# More than a 3 day wait for the NICS check?



## Huntinbull (Apr 10, 2004)

guy at gander Mountain just told me they wait UP TO 8 DAYS! for NICS to get back to them. Is that legal? thought federal law stated 3 days before i could pick it up regardless of whether my check was done or not? Anyone know anything about this?


----------



## Sharp Charge (Jun 24, 2009)

According to the FBI NICS site, you're correct but it's up to the seller to proceed with the transfer. http://www.fbi.gov/about-us/cjis/nics/general-information/fact-sheet

"The NICS Examiner will provide the FFL with the date of the third business day after the firearm check was initiated. Business days do not include the day the check was initiated, Saturdays, Sundays, and any day state offices in the state of purchase are closed. *If the FFL has not received from the NICS a final determination after three business days have elapsed since the delay response, it is within the FFL&#8217;s discretion whether or not to transfer the firearm (if state law permits the transfer).* If the FFL transfers the firearm, the FFL must mark &#8220;No resolution was provided within three business days&#8221; on line 21d of the ATF Form 4473."

I would go there on the third day and attempt to get the weapon and bring this info too. If they decline to release it then ask for a full refund and go somewhere else (assuming the buyer isn't under a weapons disability and is trying to beat the system).


----------



## tadluvadd (Feb 19, 2012)

3 days is correct,but it is up to the seller of the firearm as to how long to hold it. nothing is aginst the law for them to do so.it is their gun until you buy it.almost every reputable ffl dealer is going to hold the gun until they get a response from NICS.so i dont believe it would do you any good to try some place else.furthermore,a background check is done BEFORE you buy the firearm so a refund isent in order.be careful how you express yourself with the dealer,because they have the right to simply refuse you the sale all together on a firearm.Its not uncommon for it to take longer then the 3 days once your delayed.


----------



## Smallmouth Crazy (Apr 4, 2006)

I just sold a 9MM lower to a guy in Maryland, I shipped the lower back in mid January, his FFL received it like 3 days later and he just last week took possession of it. I kept asking the guy to give me some feedback on the forum I sold the lower from and he kept telling me since the Maryland State Police are now involved in background checks there that it took him that long to get his lower, he told me they are like forever and a day behind(and might not be that motivated) I was totally blown away that it took him that long to get a background check done, but that's just how tough some individual state laws are getting.


----------



## Huntinbull (Apr 10, 2004)

Delay only lasted a day. Got the gun today after initiating the check yesterday. Didn't realize the seller FFL could hold the firearm beyond the 3 days. Thanks for all the great info.


----------



## cjbrown (May 22, 2007)

I just made a purchase at Vandalia Armory and was in and out in 15 minutes.


----------



## Sharp Charge (Jun 24, 2009)

tadluvadd said:


> 3 days is correct,but it is up to the seller of the firearm as to how long to hold it. nothing is aginst the law for them to do so.it is their gun until you buy it.almost every reputable ffl dealer is going to hold the gun until they get a response from NICS.so i dont believe it would do you any good to try some place else.furthermore,a background check is done BEFORE you buy the firearm so a refund isent in order.be careful how you express yourself with the dealer,because they have the right to simply refuse you the sale all together on a firearm.Its not uncommon for it to take longer then the 3 days once your delayed.

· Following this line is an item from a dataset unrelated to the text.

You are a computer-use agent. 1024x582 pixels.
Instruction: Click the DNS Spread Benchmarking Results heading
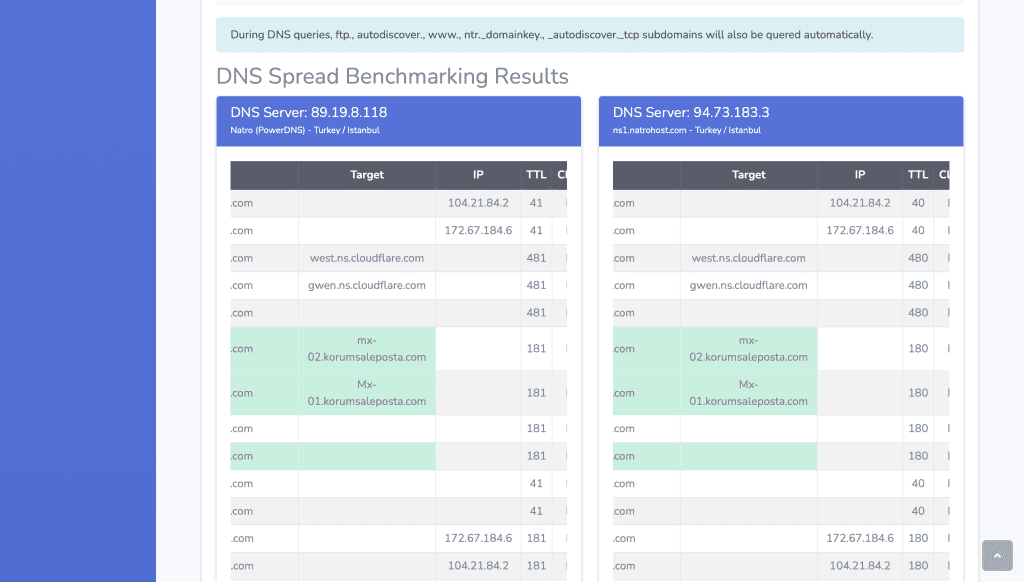click(392, 76)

In some cases you do pay for the weapon prior to the background check being completed, you just can't take possession. I wasn't sure in his case if money already exchanged that's why I mentioned getting a refund.


----------



## tadluvadd (Feb 19, 2012)

Sharp Charge said:


> In some cases you do pay for the weapon prior to the background check being completed, you just can't take possession. I wasn't sure in his case if money already exchanged that's why I mentioned getting a refund.


been selling ffl guns for over 12 years and never heard of that. that would be a mess.if it were denied you would have to refund the money.cant imagine anyone forking over a wad of cash and leaving without the gun.


----------



## Sharp Charge (Jun 24, 2009)

tadluvadd said:


> been selling ffl guns for over 12 years and never heard of that. that would be a mess.if it were denied you would have to refund the money.cant imagine anyone forking over a wad of cash and leaving without the gun.


Yup, here's a few scenario's that I've personally been involved in. NFA items are paid up front then wait 6 months for the ATF to get back then do the 4473 and take it home. Picked up a Sig C3 for my dad, put it on lay away while I verified that he wanted it (too good of a deal to let walk) it was paid in full before I completed a 4473. 

Also, while not applicable in this case in Ohio, the states I've lived that have gun waiting periods, you pay up front and they hold it and you do your 4473 then you pick it up at what ever number of days is required by law. Thank God I don't have to deal with that any more. lol

A friend at work was buying a 12GA at either Gander or Fin, Feather and Fur I can't remember which. He was initially denied and they wanted a deposit to hold the gun for the transfer. So he put down $200 if I recall. That was just this winter too. He was eventually approved and went and picked it up. 

So while not very common here, it can happen, that's all.


----------